Although we typically associate SEO (Search Engine Optimization) with on-site factors, such as meta tags and page content, off-site factors are equally important.
Off-site factors such as backlinks continue to play a significant role in a page’s search engine rankings. Irresponsible tactics, however, have turned off-site SEO into a minefield of link penalties and backfire-prone schemes. Jason Ferguson, writer for Volusion.com provides a few tips for building a more successful and responsible off-site SEO campaign.
Building too many links back to your site over a short period of time can raise red flags. Ferguson suggests not pursuing links for the sake of having more backlinks; carefully select sites that are relevant to your business and build your link profile slowly and deliberately.
Ferguson also suggests looking for a variety in your link sources, anchor text and link types. Using a repetitive anchor text (the text used in the hyperlink back to your site) was once a very common SEO practice. For example, if you wanted to rank well for “wooden birdhouses”, you used that exact phrase in your backlinks at every opportunity. As with many practices in the field, this became overused and website owners now proceed with caution. Ferguson wants us to diversify out anchor texts and be sure to occasionally link using your brand name or domain name instead of a competitive keyword.

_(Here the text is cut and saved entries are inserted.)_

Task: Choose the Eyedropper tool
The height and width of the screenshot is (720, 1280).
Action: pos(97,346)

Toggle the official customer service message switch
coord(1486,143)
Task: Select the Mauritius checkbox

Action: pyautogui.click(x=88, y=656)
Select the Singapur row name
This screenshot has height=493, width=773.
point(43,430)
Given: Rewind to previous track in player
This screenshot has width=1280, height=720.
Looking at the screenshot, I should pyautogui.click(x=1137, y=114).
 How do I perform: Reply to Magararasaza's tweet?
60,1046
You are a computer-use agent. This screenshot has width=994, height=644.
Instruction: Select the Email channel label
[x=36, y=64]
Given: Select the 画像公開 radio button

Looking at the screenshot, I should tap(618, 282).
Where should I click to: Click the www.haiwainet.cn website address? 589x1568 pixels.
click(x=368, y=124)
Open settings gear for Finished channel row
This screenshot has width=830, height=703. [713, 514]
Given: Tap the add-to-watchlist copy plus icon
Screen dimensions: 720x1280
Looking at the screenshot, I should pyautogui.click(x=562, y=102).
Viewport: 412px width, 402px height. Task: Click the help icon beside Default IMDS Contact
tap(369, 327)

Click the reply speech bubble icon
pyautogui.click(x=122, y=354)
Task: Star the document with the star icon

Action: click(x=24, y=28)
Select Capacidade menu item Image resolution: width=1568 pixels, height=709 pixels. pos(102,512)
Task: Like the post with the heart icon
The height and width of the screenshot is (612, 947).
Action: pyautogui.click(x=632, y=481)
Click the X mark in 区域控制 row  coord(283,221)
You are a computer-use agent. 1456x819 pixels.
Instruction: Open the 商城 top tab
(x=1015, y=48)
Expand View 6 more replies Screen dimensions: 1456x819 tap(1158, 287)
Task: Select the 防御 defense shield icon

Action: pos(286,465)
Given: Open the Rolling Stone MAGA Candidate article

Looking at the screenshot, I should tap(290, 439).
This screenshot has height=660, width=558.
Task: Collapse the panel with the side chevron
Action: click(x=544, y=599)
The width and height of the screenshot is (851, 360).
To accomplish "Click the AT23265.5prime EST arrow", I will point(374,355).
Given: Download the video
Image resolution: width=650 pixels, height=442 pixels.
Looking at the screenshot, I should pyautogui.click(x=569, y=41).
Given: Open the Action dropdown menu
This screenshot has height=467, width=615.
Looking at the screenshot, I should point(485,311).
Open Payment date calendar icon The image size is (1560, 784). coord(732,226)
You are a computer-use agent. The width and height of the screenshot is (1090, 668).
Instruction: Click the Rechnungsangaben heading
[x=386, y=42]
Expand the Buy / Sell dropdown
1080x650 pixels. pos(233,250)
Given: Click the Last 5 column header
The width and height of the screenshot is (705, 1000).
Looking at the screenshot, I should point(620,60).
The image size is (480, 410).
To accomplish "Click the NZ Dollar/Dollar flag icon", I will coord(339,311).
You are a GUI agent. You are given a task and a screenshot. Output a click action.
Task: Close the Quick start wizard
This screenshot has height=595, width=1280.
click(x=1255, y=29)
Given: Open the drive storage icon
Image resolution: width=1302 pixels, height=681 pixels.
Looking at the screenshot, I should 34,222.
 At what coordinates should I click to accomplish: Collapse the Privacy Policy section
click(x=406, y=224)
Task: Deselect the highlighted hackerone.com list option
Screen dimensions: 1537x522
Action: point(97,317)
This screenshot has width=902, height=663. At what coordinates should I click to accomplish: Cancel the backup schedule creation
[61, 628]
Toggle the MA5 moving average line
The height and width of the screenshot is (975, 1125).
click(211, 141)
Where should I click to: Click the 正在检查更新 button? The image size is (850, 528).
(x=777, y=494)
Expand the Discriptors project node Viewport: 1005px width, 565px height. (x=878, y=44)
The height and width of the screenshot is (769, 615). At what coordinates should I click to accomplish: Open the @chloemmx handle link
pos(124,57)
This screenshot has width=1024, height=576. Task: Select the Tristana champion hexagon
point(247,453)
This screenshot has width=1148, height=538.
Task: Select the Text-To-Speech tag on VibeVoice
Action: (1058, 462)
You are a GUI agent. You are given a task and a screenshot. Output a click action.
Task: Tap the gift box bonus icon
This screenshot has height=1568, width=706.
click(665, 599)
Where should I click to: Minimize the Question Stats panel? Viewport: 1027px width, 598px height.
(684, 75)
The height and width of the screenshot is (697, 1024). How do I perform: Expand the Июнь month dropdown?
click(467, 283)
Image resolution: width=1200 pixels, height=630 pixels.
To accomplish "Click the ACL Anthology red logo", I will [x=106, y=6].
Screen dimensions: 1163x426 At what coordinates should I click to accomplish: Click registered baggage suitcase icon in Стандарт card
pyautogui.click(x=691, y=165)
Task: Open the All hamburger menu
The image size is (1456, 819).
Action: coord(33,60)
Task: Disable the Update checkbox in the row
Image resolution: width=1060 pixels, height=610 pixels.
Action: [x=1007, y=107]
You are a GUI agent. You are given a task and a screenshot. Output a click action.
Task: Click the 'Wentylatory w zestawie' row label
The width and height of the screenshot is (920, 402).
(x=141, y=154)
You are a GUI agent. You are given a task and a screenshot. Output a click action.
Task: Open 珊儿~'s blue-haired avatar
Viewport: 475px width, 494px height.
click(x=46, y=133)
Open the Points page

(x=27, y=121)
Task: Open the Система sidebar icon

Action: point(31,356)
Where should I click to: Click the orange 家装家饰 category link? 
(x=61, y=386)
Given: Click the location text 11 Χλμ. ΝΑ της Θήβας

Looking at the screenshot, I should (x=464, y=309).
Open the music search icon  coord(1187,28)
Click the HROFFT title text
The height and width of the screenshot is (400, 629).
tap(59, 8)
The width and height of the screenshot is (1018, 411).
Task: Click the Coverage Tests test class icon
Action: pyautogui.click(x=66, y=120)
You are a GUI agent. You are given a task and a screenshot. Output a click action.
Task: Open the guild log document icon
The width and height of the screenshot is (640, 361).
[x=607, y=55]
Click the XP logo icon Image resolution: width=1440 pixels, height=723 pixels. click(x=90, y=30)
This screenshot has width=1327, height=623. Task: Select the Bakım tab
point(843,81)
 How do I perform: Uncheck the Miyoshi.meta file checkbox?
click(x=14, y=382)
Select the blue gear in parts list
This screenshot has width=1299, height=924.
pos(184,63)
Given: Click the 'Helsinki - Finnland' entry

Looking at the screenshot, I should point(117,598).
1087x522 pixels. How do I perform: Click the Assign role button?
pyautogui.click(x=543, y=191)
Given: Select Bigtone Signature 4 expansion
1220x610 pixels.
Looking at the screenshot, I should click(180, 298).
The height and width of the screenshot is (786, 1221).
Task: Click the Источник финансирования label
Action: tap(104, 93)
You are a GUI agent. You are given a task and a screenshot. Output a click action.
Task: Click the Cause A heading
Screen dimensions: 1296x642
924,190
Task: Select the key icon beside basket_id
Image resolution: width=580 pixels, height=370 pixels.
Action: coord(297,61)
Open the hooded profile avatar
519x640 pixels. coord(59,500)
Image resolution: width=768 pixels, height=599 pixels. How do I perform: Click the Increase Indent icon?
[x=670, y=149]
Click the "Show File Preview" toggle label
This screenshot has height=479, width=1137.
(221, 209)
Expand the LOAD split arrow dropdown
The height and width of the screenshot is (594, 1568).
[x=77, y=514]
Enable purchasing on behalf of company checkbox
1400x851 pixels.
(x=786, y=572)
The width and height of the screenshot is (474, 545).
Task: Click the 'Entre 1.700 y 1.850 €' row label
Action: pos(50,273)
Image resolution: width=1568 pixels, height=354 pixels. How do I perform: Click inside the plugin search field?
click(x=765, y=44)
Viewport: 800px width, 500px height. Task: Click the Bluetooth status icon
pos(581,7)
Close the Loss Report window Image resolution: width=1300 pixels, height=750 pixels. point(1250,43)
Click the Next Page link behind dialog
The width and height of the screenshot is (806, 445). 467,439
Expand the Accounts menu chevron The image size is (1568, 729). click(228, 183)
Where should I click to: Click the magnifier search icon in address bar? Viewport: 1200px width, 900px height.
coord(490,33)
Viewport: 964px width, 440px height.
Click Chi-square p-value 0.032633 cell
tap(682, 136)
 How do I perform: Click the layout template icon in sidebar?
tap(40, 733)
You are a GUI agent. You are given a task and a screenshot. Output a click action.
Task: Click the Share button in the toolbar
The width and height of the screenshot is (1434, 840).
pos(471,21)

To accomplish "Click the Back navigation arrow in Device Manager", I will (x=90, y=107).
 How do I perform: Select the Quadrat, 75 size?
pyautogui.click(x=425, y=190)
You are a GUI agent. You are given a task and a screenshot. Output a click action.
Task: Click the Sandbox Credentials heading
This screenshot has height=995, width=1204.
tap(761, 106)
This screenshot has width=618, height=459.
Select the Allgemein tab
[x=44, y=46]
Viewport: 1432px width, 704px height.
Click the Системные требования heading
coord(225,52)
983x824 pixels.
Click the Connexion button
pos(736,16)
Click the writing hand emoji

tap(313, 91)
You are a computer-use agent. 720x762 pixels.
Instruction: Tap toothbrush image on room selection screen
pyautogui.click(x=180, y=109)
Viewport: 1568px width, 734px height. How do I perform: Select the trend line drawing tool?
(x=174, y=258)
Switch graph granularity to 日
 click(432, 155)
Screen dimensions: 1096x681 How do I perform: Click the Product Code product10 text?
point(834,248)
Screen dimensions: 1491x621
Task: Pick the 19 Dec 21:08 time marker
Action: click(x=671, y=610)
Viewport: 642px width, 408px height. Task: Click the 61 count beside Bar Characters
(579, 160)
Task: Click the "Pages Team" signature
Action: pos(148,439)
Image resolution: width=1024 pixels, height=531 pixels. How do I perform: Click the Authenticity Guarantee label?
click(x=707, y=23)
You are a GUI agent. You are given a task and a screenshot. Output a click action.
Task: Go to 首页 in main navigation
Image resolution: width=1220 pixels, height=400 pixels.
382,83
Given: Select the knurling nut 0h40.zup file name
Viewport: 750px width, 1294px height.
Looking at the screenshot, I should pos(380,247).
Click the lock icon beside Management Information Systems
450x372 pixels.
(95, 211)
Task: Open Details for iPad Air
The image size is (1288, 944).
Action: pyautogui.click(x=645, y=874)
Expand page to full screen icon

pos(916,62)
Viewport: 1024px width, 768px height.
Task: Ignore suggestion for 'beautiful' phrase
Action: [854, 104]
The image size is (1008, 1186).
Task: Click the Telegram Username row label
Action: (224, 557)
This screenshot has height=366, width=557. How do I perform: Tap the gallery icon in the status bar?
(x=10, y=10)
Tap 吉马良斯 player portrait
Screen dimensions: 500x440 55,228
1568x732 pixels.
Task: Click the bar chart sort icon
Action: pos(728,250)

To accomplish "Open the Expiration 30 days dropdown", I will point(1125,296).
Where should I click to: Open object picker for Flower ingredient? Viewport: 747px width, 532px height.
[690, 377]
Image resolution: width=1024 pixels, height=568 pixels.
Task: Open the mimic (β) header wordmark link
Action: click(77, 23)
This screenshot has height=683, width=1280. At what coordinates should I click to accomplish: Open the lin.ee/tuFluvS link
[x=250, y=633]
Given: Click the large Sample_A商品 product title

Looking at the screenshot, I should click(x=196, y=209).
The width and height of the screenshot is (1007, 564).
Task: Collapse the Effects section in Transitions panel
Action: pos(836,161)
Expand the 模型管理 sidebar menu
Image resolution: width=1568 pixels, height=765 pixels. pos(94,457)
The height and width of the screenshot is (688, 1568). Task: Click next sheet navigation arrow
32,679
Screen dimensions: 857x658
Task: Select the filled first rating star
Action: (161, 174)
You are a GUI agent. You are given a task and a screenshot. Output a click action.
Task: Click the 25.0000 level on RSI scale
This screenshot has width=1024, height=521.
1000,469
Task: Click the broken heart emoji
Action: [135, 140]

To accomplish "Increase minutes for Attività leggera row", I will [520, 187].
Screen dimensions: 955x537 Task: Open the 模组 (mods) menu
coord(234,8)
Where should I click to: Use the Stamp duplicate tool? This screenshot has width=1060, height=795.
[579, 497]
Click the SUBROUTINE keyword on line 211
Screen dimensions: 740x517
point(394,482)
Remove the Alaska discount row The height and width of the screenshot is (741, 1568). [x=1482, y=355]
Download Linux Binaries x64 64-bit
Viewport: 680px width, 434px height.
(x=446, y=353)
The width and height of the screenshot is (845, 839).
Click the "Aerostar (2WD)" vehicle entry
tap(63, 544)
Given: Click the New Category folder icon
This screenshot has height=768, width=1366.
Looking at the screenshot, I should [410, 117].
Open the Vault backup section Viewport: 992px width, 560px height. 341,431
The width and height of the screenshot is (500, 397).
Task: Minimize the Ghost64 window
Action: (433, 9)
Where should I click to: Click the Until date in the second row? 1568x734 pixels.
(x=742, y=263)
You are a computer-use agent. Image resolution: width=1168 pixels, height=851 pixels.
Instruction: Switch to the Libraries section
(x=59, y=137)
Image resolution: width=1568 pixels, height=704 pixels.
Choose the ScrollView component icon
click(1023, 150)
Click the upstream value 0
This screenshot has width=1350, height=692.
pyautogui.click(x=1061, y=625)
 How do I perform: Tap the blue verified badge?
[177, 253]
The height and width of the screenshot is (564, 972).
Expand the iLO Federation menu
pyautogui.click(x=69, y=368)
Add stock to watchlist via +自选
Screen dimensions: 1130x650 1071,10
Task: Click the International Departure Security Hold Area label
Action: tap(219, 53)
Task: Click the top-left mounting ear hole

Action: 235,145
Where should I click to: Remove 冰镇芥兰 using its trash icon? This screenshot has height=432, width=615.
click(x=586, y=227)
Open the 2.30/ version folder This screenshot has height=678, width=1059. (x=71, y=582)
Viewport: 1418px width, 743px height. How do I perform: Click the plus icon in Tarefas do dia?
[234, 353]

If you’re hearing “yes” every time you ask for a backlink, you’re probably not trying hard enough. Remember, rejection can be a good thing. Rejection means you’re testing your limits and pushing the boundaries of your effort. If one website offers you a free backlink while another requires that you provide them with quality content first, go for the later. If your content is rejected, work on producing something more suitable for the site’s needs.
Ferguson suggests trading value for value and not link for a link. Write relevant content in exchange for a link or make the argument that your link adds value to the site that is hosting it. Link trading schemes and link sharing networks were once an effective way for two sites to scratch each other’s backlinks, but the abused practices is transparent and looked down upon by search engines.